Christina Ricci Details The Eye-Opening Conversation She Had With Johnny Depp As A Child

Christina Ricci and Johnny Depp have been in each other's lives for more than three decades now. As actors, Ricci and Depp collaborated on several occasions, with the first hailing all the way back to 1998 when they worked together on Terry Gilliam's "Fear and Loathing in Las Vegas." Shot in 1997, then-17-year-old Ricci had only a small part, but reconnected with Depp just a year later to film Tim Burton's gothic horror "Sleepy Hollow."

This time around, Ricci shared the lead with Depp, allowing the actors to deepen their bond. Shortly after, Ricci landed her third feature with Depp. Sally Potter's "The Man Who Cried" also marked the first time the old friends had to engage in love scenes, an experienced she described as "weird" during a 2012 appearance at "The Jonathan Ross Show" (via Metro).

Actors are trained to put their personal lives aside when it comes to developing chemistry on-screen. But Ricci had a pretty good reason to feel awkward about getting intimate with Depp. Ricci was just 9 years old when she first met the star, who was then in his mid-20s, Depp told The Guardian. While the two first worked together in 1997, they'd met on the set of Ricci's very first project "Mermaids," the 1990 comedy-drama featuring Cher and Winona Ryder. As Ryder was Depp's girlfriend at the time, he would pop up often to visit her on location. During that time, Ricci learned a meaningful lesson from Depp. 

Johnny Depp explained homosexuality to Christina Ricci

Child stars are surrounded mainly by adults. As such, they're often exposed to adult issues they may not fully understand. That happened to Christina Ricci when she was filming "Mermaids" in 1989. "There was something going on on set and someone was not being nice to someone else," she said on SiriusXM's "Radio Andy" on August 4. The problem appeared to involve discrimination against someone's sexual identity, something Ricci couldn't possibly begin to comprehend. "They were like, 'Oh, he might be homophobic,'" she detailed.

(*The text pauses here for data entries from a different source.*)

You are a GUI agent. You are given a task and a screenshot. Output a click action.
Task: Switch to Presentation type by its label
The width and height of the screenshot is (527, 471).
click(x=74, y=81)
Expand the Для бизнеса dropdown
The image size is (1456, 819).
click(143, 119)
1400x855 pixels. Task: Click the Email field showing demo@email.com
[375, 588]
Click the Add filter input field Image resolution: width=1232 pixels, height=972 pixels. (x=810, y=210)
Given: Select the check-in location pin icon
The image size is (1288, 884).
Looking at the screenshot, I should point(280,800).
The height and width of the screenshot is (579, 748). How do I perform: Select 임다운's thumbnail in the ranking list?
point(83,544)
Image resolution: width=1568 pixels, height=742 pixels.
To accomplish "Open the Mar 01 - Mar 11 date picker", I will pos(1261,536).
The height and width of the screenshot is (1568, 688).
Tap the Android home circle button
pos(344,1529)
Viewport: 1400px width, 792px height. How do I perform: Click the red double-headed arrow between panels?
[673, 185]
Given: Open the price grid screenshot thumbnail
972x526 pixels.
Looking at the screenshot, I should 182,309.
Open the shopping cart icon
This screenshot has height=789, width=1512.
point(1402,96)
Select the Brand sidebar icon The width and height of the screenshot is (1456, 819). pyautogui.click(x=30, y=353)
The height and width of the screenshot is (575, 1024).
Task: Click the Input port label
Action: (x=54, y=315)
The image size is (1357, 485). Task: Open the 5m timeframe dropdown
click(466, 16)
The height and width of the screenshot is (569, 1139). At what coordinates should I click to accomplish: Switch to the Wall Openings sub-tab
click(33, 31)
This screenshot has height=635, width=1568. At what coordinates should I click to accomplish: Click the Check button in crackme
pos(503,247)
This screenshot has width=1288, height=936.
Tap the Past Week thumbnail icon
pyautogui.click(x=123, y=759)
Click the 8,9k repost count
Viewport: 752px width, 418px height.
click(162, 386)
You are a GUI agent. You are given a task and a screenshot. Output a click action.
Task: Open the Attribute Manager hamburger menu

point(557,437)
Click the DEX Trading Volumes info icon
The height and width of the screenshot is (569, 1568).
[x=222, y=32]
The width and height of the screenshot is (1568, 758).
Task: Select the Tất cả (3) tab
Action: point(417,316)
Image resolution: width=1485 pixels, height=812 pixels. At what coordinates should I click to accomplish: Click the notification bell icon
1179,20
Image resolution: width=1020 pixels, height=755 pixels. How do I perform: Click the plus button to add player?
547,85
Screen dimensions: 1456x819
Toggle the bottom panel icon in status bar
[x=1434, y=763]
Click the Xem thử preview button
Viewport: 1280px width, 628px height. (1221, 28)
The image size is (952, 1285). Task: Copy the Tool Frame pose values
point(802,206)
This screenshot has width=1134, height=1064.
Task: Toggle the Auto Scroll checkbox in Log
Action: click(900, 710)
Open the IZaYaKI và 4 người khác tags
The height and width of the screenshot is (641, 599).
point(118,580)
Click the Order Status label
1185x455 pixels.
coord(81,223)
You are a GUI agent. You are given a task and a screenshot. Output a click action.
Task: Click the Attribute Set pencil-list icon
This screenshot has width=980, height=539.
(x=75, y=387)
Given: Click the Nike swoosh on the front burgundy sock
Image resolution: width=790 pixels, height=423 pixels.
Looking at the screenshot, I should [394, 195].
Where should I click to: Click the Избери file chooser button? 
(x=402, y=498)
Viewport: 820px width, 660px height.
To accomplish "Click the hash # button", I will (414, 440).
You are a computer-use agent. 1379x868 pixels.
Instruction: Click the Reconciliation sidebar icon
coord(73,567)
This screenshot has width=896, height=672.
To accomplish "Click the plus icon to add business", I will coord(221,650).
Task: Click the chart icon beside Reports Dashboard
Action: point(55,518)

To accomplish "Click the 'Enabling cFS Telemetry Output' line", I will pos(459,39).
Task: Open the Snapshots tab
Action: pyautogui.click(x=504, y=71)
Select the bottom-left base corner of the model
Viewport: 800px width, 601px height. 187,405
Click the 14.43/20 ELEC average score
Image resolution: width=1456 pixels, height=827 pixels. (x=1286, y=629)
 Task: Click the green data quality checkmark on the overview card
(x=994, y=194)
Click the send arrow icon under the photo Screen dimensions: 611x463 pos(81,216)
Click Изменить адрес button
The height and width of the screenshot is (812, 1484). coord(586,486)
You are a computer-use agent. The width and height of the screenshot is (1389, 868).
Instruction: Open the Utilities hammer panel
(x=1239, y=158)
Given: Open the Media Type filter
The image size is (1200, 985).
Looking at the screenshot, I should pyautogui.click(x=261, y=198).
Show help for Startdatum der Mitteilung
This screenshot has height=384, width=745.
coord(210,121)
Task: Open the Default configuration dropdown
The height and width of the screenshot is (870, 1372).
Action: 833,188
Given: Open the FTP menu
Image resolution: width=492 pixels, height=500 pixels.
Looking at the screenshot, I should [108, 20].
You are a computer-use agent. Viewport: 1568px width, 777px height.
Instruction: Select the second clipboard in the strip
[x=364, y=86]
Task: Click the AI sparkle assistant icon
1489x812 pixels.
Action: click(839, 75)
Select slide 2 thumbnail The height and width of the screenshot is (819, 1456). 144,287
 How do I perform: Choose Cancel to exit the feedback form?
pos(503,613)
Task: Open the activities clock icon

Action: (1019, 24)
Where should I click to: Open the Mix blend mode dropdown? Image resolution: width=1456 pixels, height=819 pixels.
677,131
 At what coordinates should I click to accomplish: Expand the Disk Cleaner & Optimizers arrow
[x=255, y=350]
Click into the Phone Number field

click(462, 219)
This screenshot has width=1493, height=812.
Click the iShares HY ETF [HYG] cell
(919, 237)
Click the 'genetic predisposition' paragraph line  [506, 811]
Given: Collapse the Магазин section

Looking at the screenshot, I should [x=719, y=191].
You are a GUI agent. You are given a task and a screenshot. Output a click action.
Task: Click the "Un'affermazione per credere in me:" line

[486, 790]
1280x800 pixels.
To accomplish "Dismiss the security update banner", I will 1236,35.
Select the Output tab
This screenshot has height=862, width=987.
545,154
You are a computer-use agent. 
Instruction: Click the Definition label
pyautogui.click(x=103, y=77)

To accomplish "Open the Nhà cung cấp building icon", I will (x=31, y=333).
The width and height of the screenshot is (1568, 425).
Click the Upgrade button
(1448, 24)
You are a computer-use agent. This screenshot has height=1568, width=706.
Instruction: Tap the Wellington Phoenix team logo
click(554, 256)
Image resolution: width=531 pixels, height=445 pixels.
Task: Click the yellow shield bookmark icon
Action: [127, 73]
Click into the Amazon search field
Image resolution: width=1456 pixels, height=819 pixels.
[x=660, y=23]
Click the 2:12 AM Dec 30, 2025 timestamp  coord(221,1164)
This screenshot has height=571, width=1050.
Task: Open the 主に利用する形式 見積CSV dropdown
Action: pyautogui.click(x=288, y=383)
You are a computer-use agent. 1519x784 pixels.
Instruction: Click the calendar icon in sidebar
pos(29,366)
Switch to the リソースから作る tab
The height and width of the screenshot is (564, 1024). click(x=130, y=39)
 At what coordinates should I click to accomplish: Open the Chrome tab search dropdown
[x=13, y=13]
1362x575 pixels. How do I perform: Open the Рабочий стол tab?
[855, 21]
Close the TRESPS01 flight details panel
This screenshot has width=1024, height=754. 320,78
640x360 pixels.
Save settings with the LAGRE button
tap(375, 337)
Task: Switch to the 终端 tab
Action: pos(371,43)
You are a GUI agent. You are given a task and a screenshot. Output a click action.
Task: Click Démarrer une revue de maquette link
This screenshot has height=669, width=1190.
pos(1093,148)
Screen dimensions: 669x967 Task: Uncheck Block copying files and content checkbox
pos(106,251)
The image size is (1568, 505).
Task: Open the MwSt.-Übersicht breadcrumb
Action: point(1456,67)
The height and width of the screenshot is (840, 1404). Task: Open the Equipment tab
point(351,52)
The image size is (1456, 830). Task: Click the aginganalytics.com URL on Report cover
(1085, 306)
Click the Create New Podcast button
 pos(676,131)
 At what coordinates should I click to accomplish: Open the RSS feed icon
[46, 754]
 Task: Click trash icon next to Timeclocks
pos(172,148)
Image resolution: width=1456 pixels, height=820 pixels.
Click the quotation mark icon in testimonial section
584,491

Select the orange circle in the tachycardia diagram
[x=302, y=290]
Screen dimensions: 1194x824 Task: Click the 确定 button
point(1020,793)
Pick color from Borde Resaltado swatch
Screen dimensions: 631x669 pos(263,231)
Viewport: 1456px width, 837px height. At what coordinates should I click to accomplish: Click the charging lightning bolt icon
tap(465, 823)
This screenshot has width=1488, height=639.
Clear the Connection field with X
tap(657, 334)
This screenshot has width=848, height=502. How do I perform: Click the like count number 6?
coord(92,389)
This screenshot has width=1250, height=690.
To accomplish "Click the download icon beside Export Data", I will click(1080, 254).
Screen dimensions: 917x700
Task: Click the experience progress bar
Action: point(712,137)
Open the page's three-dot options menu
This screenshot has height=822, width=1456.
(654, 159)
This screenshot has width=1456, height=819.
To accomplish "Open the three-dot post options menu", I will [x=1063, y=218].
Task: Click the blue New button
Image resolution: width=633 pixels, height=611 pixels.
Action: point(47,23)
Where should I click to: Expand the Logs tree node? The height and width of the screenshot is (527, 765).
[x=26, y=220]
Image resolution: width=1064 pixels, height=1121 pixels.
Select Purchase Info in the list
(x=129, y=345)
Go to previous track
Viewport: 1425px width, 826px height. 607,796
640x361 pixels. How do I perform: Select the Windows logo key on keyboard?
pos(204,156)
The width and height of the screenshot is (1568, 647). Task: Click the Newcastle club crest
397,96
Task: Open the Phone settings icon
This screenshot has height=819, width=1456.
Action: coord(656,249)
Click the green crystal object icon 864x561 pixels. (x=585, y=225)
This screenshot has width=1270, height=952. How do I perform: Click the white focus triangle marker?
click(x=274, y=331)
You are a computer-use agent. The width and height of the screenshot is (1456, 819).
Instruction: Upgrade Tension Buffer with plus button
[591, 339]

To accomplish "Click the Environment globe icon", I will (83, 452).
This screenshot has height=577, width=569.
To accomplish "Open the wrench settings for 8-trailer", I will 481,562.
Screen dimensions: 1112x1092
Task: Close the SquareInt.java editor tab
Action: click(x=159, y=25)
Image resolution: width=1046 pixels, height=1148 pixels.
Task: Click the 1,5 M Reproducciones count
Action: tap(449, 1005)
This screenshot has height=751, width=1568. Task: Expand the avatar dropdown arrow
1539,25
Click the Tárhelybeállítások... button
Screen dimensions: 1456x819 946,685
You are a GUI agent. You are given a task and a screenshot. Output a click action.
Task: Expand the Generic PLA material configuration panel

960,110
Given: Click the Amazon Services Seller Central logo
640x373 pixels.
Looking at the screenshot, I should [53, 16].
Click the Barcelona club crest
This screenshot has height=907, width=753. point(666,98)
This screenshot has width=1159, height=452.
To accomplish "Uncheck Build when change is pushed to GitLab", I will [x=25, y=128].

But she wanted to understand what was going on. So Ricci, who was in Winona Ryder's trailer, asked her co-star to explain what homophobia and homosexuality meant. Ryder became immediately flustered. "She was like, 'I don't know how...' So she put me on the phone with Johnny [Depp]," Ricci said. Depp faced his mission head-on. Using small words, Depp explained what it means to be gay to young Ricci. "He was like, 'It's when a man wants to have sex with a man. And when a woman wants to have sex with a woman' and I was like, 'Ah, okay,'" Ricci said.

Given their history, it is unsurprising Ricci and Depp felt uncomfortable establishing a relationship outside of their fraternal bond. "When you have to regard that person you met at the age of nine as a love interest it's a little unsettling," he told The Guardian in 2000, addressing criticisms that they'd lacked chemistry in "Sleepy Hollow."